[Stored data]
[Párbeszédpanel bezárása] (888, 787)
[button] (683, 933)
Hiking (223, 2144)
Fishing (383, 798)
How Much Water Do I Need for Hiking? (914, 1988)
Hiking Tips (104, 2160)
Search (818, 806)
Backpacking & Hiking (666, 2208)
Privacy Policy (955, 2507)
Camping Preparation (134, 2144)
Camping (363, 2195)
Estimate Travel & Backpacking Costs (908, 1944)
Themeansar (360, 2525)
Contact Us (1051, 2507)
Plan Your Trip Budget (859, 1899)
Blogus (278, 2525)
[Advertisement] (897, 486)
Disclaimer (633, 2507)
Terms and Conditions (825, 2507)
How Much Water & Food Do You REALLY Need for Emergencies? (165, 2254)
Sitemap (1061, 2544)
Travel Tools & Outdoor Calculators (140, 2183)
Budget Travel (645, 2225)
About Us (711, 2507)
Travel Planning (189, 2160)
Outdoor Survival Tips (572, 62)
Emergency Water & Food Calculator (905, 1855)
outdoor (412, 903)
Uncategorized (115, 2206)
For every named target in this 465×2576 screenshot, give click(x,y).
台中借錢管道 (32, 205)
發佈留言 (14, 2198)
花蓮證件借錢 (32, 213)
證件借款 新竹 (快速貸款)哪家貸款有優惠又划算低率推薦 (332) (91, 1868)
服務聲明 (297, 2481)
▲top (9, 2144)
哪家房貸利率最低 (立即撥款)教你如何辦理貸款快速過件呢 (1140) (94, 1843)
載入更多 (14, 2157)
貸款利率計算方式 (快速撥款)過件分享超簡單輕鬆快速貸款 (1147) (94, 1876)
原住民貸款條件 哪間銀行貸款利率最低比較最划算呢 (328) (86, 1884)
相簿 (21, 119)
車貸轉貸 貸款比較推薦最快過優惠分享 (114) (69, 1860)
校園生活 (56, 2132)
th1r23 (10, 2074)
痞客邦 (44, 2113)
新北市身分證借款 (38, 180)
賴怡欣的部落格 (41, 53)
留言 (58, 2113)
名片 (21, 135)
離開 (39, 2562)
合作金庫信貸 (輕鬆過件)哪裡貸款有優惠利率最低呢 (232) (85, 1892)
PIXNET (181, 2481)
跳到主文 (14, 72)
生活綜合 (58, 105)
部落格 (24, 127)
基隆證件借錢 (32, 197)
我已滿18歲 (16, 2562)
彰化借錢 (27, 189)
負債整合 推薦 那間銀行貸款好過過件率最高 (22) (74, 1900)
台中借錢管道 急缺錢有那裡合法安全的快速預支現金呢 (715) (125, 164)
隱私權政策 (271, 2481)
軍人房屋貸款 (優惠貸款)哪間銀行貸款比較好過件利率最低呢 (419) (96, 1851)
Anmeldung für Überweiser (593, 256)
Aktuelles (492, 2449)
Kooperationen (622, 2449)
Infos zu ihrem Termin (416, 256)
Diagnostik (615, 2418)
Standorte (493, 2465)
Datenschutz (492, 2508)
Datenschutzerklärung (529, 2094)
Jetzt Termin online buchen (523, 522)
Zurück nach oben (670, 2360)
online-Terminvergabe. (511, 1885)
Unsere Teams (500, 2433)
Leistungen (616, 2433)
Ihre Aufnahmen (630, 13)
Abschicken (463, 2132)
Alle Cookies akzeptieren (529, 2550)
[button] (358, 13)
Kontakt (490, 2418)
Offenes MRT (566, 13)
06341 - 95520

Your instructions: Count up the lines in the entries above where the word "online" appears, and give the figure with nothing added.

Task result: 2